Shield Usage and History
The shield is one of the oldest combat tools in the world, and it appears at numerous times in many diverse cultures. Early European, but also medieval and renaissance shields varied considerably in shape and construction as early round shields gave way to the ubiquitous kite shields and later heater shields favored by mounted knights.
Contrary to popular belief, sword and shield combat is not a static event. Historical sources speak of agile cuts and thrusts under and around the shield, as well as, the targeting of weakness in armor and helmets. Kicks are also utilized when the opportunity arises.
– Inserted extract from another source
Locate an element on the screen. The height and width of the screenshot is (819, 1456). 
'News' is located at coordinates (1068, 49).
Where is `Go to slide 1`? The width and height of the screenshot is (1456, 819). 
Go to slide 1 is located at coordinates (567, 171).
When leather and chain mail armor were common, shields were used to provide additional protection, especially in crowded battle field conditions and against missile weapons (arrows, spears, slings etc).
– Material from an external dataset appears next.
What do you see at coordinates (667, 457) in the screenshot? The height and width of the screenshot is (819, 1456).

Shields were also used in single combat and can be used to deliver edge blow and strikes to the opponent and his weapon.
Some historical sources show unique dueling shields that were used with other weapons or as the weapon on their own. These shields had spikes and hooks that would be used to injure an opponent.
Shield Components and Construction
Shields have a handle generally of either wood or leather and are sometimes using a system of straps to help support the weight and provide additional strength when meeting blows.
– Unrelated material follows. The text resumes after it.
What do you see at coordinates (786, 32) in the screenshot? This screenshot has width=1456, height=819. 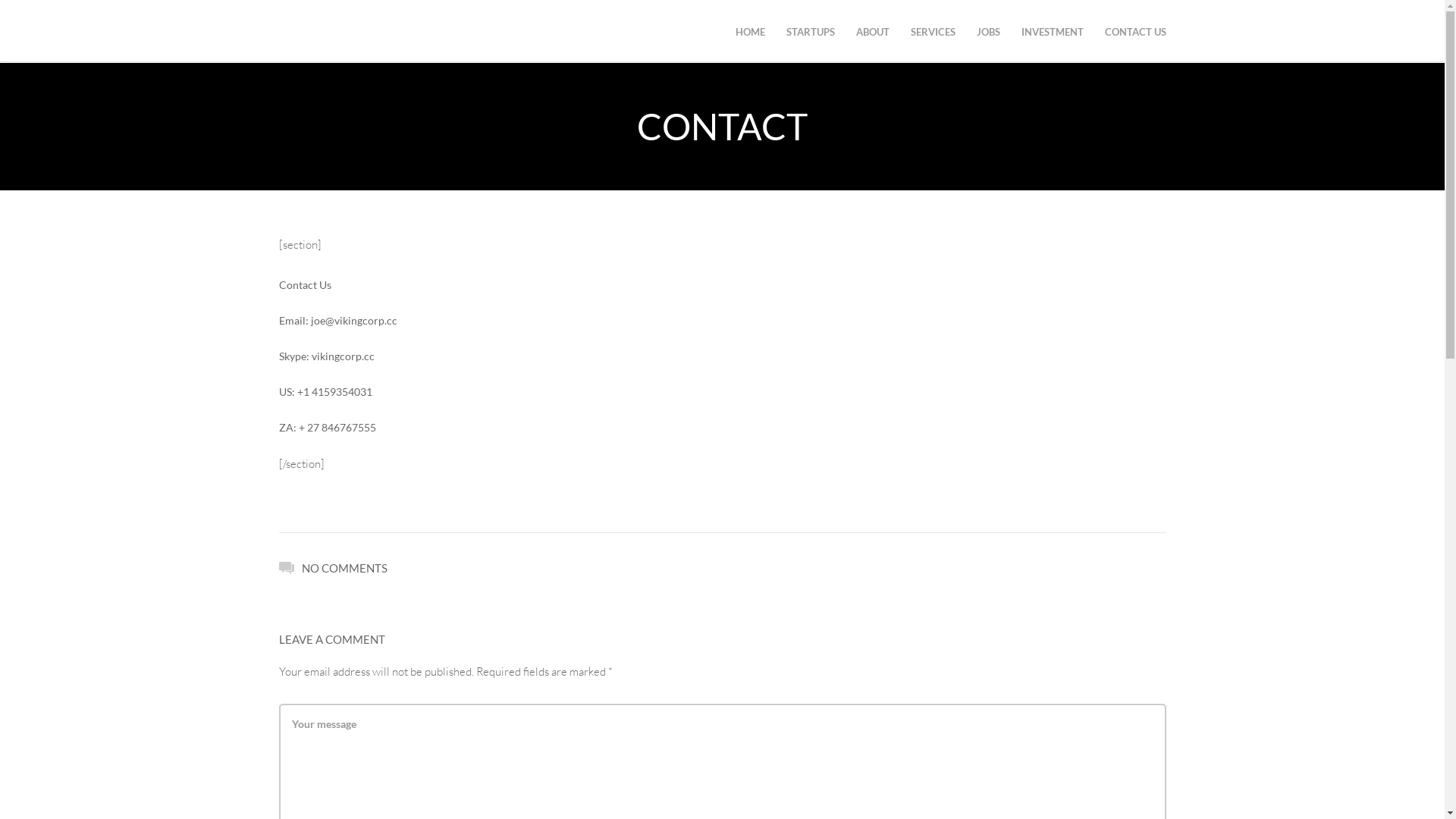 I see `'STARTUPS'` at bounding box center [786, 32].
Round shields often would have a steel boss deflecting blows and protecting the hand underneath.
Shields were almost always made from wood (though there were a few rare metal shields) and could be bound in leather or thin layer of metal / steel.
When the edges of the shield were not bound they could be used to trap enemy weapons that would become stuck in the grain of the wood.
Sword Academy uses in our our Western Martial Arts (WMA) / Historical European Martial Arts (HEMA) curriculum leather wrapped and hide edged wooden shields.
In our curriculum Sword Academy studies both medieval and renaissance techniques of shield combat inspired by German, Italian and other sources.